In the fight to raise America's minimum wage, no one was probably betting on the state of Maryland to lead the way. In the nation's capital, the D.C. Council voted to raise the local minimum wage from $8.25 per hour to $11.50 per hour. The measure is expected to be approved by Democratic Mayor Vincent Gray.
There was concern that Gray would fight the wage hike, as he had already expressed concerns that such a drastic increase in hourly wages would negatively impact local businesses. Gray had also already vetoed a previous bill that would have seen hourly wages increase to over $12.50 an hour. It seems that a dollar off that amount is a compromise willing to be had as no one is expecting a veto.
Across the nation, battle lines are being drawn as those working for minimum wage march and protest, saying that what is offered at minimum wage is just not enough to live on. Their argument is that the only way to allow more Americans to stay above the poverty line would be to raise earning dollars for the poorest of working Americans.

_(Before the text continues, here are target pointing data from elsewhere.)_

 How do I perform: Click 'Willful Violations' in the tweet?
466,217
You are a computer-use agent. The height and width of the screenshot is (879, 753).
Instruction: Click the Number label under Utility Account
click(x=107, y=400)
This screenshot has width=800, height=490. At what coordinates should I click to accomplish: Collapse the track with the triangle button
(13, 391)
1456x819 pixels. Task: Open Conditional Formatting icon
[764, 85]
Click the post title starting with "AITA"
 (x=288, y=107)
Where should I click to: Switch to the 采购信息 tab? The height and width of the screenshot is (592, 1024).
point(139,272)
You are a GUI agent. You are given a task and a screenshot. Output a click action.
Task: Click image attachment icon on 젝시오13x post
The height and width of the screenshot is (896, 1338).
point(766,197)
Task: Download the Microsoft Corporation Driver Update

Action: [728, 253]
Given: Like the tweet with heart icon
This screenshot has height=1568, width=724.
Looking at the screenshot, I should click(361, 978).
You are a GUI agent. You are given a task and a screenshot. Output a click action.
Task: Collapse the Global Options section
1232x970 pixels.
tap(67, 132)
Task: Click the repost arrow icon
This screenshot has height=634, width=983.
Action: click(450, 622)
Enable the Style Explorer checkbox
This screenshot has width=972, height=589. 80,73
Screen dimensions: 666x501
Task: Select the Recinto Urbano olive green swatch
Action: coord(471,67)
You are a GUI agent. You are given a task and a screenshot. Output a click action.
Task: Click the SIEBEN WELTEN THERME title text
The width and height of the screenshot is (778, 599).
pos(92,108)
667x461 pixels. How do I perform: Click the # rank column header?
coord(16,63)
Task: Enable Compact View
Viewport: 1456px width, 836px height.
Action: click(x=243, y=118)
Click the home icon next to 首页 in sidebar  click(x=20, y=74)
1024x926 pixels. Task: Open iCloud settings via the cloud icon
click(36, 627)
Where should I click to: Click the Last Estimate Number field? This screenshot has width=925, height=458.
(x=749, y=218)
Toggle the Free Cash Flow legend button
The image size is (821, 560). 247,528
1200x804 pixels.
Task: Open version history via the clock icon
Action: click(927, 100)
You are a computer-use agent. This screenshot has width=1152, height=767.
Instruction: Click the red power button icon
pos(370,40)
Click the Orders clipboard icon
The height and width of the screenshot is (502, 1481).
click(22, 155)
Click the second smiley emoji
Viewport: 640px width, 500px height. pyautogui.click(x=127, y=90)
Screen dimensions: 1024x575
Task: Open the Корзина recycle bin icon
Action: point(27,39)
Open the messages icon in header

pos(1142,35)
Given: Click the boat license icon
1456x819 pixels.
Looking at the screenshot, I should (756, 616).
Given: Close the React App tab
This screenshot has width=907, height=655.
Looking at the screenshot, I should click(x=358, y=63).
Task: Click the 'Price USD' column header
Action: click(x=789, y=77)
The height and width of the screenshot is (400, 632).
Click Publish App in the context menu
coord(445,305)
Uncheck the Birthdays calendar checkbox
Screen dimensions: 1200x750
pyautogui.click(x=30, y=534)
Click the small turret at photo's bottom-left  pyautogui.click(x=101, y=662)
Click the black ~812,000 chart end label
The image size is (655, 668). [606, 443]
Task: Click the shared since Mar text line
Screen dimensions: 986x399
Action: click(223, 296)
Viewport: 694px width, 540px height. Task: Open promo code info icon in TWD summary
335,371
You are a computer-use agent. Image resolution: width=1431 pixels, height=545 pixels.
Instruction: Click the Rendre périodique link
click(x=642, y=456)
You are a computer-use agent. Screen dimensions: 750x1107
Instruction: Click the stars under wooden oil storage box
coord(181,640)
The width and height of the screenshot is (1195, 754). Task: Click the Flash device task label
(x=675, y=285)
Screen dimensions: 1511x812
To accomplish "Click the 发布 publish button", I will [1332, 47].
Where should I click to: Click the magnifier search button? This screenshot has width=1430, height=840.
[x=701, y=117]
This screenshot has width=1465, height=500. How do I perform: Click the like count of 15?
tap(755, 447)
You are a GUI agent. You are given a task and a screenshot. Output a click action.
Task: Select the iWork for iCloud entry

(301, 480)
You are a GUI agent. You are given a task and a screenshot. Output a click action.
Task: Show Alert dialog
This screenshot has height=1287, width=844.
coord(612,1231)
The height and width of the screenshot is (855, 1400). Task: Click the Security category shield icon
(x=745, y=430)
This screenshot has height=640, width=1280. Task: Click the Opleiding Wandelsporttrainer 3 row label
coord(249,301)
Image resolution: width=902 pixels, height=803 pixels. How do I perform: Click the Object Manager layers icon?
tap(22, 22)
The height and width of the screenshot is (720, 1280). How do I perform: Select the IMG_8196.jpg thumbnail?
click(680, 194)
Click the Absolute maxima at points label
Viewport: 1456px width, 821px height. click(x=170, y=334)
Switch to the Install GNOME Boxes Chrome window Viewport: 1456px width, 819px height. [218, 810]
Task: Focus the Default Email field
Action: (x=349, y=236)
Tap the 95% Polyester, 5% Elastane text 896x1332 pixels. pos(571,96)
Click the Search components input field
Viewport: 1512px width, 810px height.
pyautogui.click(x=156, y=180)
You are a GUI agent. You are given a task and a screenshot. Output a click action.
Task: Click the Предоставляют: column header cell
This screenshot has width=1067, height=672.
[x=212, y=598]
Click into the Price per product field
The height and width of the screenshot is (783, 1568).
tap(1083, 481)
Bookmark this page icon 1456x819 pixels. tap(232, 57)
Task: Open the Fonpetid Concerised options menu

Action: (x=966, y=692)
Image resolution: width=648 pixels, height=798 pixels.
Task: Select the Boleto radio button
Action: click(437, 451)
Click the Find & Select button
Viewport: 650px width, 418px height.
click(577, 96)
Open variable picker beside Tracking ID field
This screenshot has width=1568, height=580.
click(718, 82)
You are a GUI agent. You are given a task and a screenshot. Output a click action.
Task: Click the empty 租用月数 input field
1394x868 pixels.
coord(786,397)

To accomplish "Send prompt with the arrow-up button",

Fast food workers are demanding $15 an hour. At the same time, Congress gearing up to discuss passage of an Obama-backed bill that would raise federal minimum wage to $10.10 per hour.
The spotlight remains on the state of Maryland, where aside from the District of Columbia, Prince George's County and Montgomery County have also voted to raise the minimum wage to $11.50. The difference is that both counties hope to gradually increase minimum wage by 2017 rather than 2016. There is talk that the unanimous effort was meant to ensure increases in all locations.
New York looks stingy by comparison, where next year the state will see the minimum wage increase to $8.00 per hour. The state expects to reach $9.00 per hour by 2015.
Nearly 5% of America's workforce receives hourly wages at around minimum wage. These individuals also tend to be enrolled in government aid programs such as welfare, food stamps, and Medicaid.